■ Record set:
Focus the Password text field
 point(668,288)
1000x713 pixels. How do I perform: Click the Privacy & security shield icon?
--
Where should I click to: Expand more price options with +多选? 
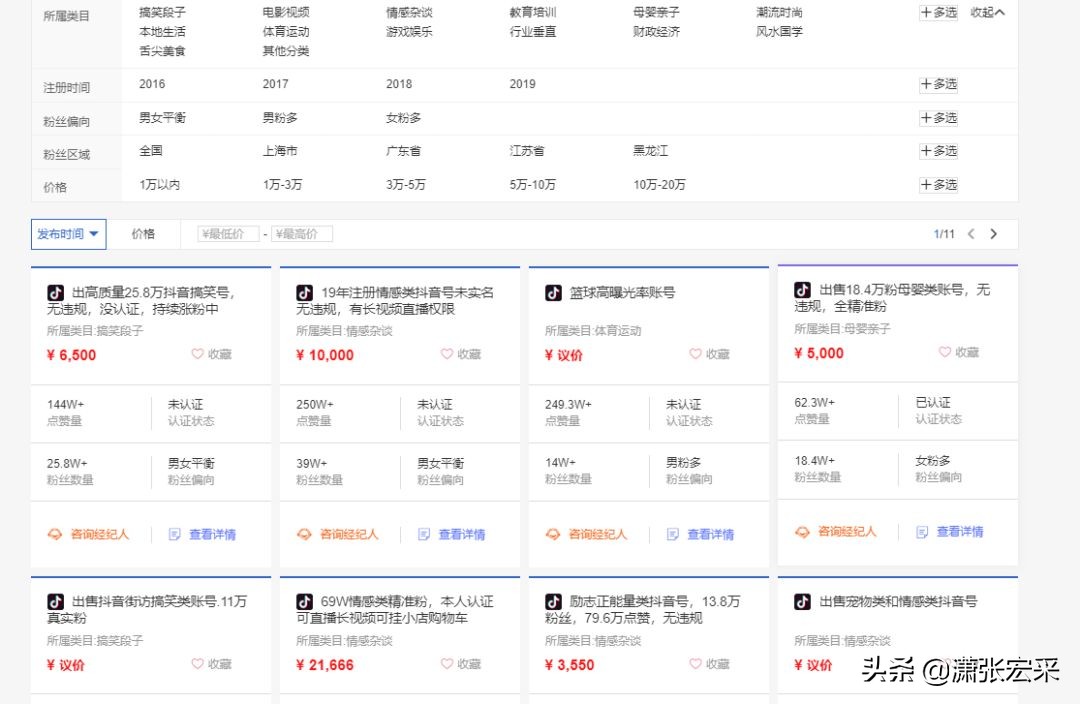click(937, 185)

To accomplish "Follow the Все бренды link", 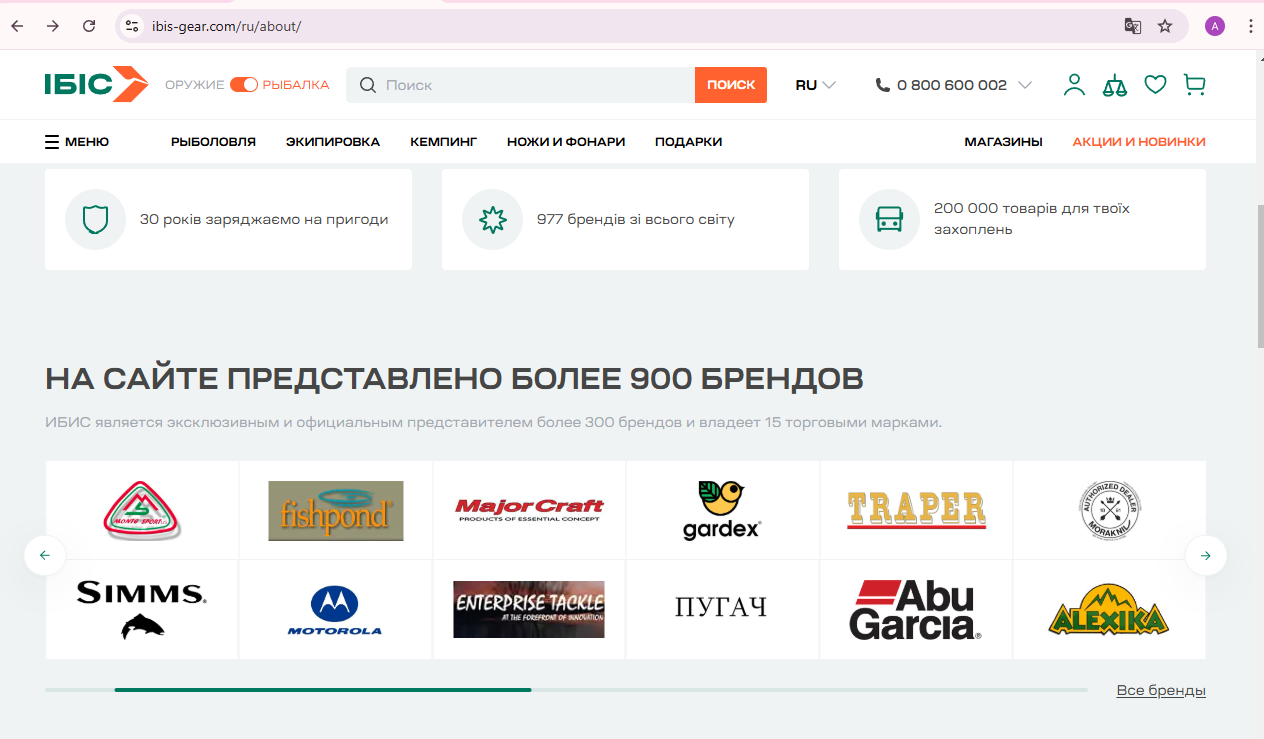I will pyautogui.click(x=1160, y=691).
==
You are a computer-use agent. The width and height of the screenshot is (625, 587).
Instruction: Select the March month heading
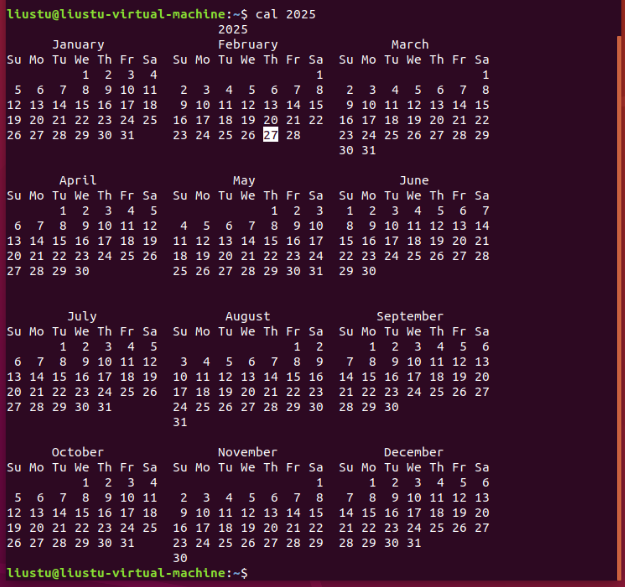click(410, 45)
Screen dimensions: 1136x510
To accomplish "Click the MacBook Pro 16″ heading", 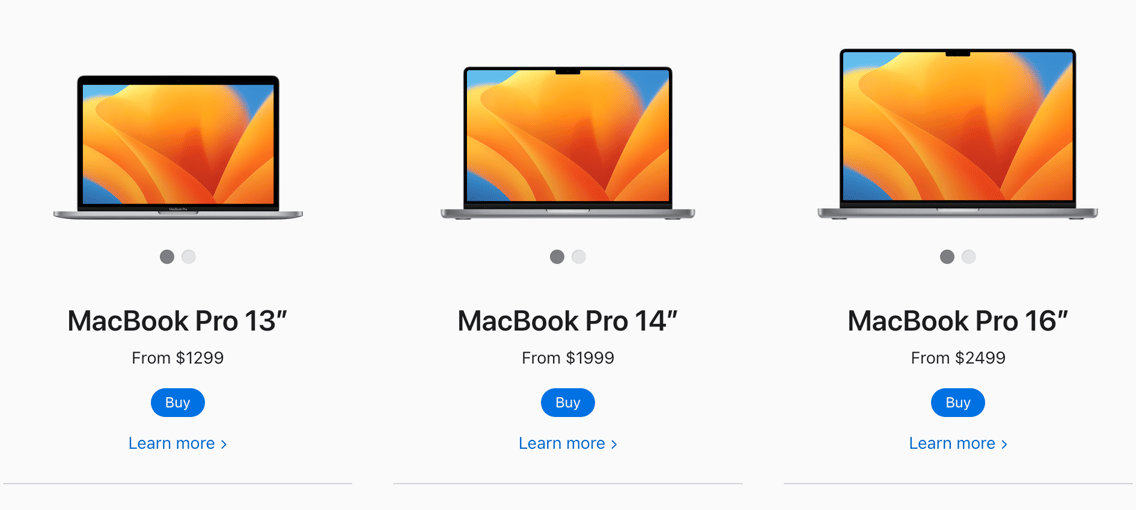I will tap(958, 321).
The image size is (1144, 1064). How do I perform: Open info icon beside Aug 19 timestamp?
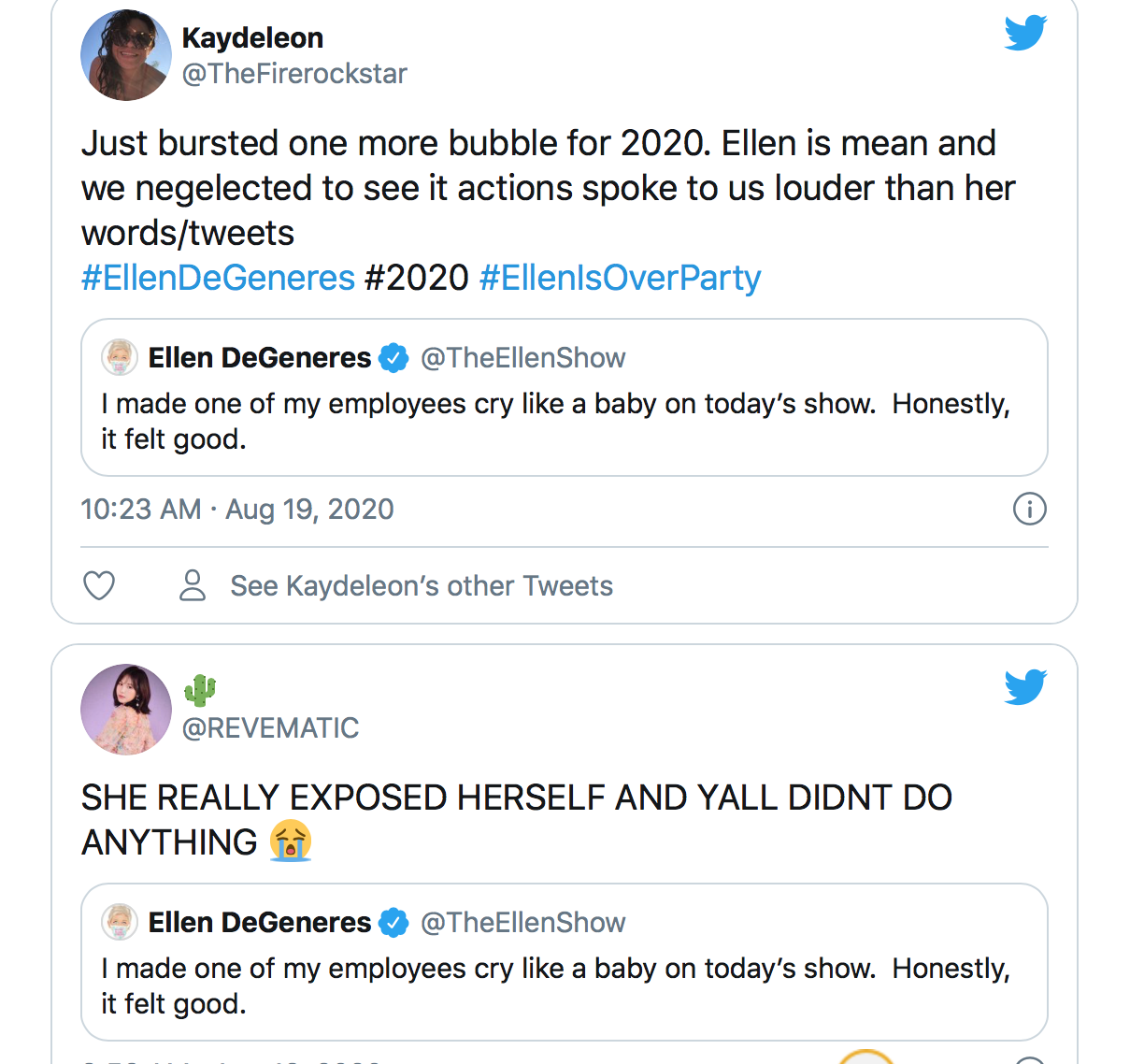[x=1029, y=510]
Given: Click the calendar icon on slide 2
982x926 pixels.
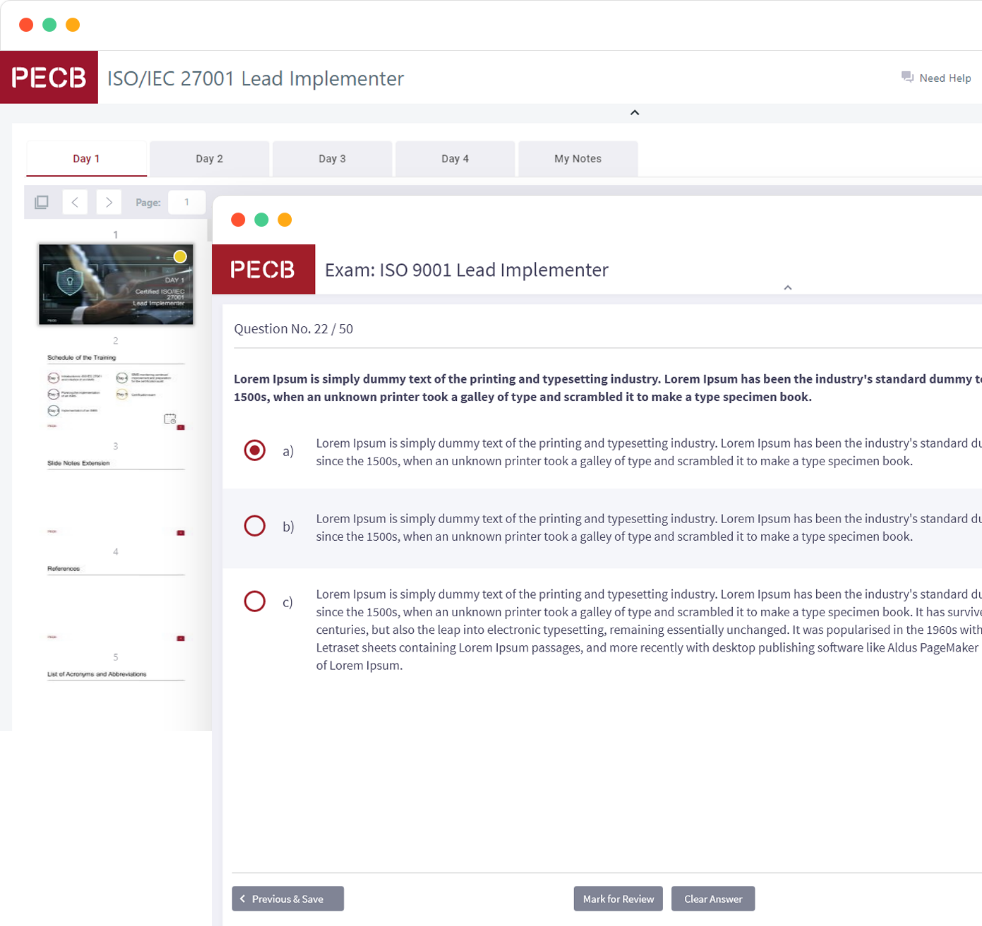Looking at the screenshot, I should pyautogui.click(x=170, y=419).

■ Task prompt: Exact duplication is required for the lines above, from the line that contains "Focus the Password text field" to the line that contains "1000x713 pixels. How", inclusive; omit all others.

■ Answer space:
Focus the Password text field
 point(668,288)
1000x713 pixels. How do I perform: Click the Privacy & security shield icon?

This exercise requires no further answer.